Но папа тут же заступился за человека, заявив, что человек — самая высокая форма организованной материи.
Но думать, что ты только материя, хоть и здорово организованная, все-таки тоже было обидно. Ведь все, за что ни возьмись, тоже материя: и грязь, и звезды, и воздух.
После этого разговора с папой Тима уселся перед зеркалом и, глядя в него, думал: "Вот я есть я. А на самом деле выходит, я есть не я, а просто какая-то химия. И что есть в самом обыкновенном кирпиче, есть во мне. И кости во мне из известки, и волосы из того же, из чего рог у коровы, и кровь во мне не кровь, а какая-то жидкость, в которой растворено даже железо, в ней живут всякие мелкие существа, как в бочке с тухлой водой головастики. И это не я хочу поднять руку, а нерв, который вроде струнки должен сначала раздражиться, чтобы я смог поднять руку. И думаю, значит, не я, а какая-то химия в мозгу происходит, и от нее я думаю".
Когда Тима пожаловался папе, что не хочет зависеть от своего организма, а хочет быть сам по себе, папа сказал:
— Пугаться знании могут только люди с рабской психологией.
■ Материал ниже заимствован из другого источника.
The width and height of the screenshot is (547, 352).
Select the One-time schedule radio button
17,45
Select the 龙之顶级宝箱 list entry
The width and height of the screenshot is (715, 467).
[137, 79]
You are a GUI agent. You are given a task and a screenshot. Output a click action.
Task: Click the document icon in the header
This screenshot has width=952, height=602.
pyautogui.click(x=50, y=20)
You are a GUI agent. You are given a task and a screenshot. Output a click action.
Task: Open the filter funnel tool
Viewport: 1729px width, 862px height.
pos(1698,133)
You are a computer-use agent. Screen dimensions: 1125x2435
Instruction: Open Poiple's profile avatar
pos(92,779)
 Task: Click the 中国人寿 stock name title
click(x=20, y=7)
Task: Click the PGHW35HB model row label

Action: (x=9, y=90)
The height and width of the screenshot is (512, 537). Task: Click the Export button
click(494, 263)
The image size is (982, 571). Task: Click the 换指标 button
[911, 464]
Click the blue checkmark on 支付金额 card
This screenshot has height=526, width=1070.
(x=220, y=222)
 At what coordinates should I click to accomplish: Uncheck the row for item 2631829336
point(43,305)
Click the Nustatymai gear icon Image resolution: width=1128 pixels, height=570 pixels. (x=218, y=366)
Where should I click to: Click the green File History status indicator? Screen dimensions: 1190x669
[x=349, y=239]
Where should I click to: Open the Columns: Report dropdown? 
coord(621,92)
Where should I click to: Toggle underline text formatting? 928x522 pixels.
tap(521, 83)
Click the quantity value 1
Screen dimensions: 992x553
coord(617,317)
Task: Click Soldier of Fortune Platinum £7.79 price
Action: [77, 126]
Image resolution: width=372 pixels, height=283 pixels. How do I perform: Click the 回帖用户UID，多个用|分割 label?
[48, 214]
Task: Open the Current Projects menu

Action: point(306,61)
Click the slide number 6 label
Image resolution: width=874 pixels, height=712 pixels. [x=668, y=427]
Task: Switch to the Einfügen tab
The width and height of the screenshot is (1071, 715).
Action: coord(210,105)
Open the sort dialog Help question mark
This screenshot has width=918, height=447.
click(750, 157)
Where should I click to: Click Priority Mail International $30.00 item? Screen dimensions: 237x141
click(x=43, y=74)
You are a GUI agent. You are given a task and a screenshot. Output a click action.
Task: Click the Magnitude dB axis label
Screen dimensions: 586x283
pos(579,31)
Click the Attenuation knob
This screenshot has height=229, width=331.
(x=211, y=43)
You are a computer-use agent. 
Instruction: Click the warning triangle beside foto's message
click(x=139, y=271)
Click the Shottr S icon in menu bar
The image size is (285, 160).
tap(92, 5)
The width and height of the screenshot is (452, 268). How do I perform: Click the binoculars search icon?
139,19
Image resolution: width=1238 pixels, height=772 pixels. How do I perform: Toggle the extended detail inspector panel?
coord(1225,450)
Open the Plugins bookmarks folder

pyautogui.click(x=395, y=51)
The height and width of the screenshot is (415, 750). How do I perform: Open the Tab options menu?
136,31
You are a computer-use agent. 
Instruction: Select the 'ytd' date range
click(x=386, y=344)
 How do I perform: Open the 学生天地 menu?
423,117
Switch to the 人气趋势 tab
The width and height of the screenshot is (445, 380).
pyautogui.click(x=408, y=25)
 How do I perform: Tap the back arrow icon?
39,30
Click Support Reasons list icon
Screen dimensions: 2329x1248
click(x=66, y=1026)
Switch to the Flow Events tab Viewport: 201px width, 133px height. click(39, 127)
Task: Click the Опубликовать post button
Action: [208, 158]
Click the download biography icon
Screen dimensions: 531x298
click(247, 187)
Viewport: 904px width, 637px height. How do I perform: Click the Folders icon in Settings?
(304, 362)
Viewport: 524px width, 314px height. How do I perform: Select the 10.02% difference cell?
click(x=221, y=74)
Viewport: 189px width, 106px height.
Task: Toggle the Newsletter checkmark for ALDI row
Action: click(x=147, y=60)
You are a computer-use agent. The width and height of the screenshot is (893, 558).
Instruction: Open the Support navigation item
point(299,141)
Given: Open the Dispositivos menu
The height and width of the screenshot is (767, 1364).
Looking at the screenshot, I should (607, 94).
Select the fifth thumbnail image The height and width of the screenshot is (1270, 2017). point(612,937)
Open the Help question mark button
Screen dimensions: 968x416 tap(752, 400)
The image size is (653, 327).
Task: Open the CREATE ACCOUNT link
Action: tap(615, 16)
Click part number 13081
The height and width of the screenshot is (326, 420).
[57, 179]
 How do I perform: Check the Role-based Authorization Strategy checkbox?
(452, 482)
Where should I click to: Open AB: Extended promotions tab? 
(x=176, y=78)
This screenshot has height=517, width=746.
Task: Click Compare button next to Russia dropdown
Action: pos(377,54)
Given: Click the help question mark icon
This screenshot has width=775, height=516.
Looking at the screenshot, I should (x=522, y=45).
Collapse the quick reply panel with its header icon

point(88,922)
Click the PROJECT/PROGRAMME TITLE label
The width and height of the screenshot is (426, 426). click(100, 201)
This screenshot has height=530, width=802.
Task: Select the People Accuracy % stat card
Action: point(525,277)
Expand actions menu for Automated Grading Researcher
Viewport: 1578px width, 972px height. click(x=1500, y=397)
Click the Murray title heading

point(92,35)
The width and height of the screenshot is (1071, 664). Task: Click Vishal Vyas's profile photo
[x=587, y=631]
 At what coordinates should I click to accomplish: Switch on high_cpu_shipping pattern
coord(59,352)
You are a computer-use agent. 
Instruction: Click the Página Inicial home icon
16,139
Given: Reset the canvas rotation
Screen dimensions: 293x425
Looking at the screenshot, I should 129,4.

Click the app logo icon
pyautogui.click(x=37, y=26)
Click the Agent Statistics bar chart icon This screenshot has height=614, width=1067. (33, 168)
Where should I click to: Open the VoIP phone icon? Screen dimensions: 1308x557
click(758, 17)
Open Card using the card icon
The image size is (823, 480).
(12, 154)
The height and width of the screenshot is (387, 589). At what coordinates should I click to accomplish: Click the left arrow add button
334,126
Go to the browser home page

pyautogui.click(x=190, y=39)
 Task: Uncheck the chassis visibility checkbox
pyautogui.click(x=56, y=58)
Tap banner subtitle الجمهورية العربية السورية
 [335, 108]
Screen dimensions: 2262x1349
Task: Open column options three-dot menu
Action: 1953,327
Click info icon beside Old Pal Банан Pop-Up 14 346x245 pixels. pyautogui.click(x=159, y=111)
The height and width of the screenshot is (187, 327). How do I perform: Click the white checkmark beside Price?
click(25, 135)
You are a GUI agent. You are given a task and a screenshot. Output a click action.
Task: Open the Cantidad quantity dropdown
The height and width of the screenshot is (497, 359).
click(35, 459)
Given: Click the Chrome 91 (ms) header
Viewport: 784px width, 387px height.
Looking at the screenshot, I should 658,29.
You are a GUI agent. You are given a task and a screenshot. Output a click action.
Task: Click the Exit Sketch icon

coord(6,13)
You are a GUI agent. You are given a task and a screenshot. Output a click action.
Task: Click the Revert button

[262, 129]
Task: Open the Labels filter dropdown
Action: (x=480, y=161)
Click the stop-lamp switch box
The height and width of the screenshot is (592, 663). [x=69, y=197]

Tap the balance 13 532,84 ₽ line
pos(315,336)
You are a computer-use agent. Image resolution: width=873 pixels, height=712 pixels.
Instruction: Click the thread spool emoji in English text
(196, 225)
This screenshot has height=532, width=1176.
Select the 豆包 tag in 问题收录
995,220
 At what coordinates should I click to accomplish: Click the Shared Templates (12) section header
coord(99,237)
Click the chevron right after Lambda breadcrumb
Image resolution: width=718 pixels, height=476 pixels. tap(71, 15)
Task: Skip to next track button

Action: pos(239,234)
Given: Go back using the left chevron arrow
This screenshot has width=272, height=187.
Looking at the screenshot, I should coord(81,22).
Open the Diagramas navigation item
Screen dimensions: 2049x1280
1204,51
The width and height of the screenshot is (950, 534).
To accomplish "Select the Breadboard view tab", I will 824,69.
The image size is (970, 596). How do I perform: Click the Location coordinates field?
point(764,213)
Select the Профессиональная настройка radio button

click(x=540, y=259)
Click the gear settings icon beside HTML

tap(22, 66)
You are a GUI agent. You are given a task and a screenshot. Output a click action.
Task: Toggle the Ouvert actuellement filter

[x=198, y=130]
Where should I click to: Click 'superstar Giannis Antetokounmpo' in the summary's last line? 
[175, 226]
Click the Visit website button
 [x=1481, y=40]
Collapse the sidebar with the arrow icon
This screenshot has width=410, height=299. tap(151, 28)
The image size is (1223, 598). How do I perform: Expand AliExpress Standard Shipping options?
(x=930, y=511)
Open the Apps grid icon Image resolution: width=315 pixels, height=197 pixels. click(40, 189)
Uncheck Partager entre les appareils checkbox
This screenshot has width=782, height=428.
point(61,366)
Человек только потому стал человеком, что открыл великую преобразующую и созидающую силу труда и, титанической энергией соединив труд ц знания, не только побеждал природу, но и в борьбе с ней преображал себя.
На этом Тима успокоился и кое-как примирился со столь вначале оскорбительными сведениями о человеческой природе.
Сейчас, глядя на снежную звездочку, медленно качающуюся на упругих ресницах Нины, Тима мучительно вспоминал, как папа называл такую форму кристалла.
Ему очень хотелось поразить Нину загадочным, трудно выговариваемым иностранным словом.
— Ты чего на меня уставился? — спросила Нина.
— Так, — сказал Тима и, не вспомнив названия кристалла, вежливо осведомился: — Тебе доктора велят через муфту на улице дышать? Все кашляешь?
Не отнимая муфты от лица, Нина ответила сурово:
— Когда маму убили, я даже рада была, что я больная и могу вместе с мамой умереть. Ходила босая на крыльцо, чтобы простудиться. Но Пыжов сказал: когда ее убивали, она крикнула офицерам: "Застрелить нас можно, а убить — пет, мы будем жить в наших детях, в людях! Партия бессмертна!"
— Да, они ничего не боятся, — согласился Тима, — и поэтому их застрелить могут, а насовсем убить — нет.
Нина опустила муфту.
— Я теперь себя берегу от всяких болезней, хочу потом быть, как мама. И тогда себя жалеть не стану, — сказала она тихо и похвасталась: — А меня Рыжиков назначил в библиотеку книги выдавать рабочим, и за это еда и деньги мне полагаются.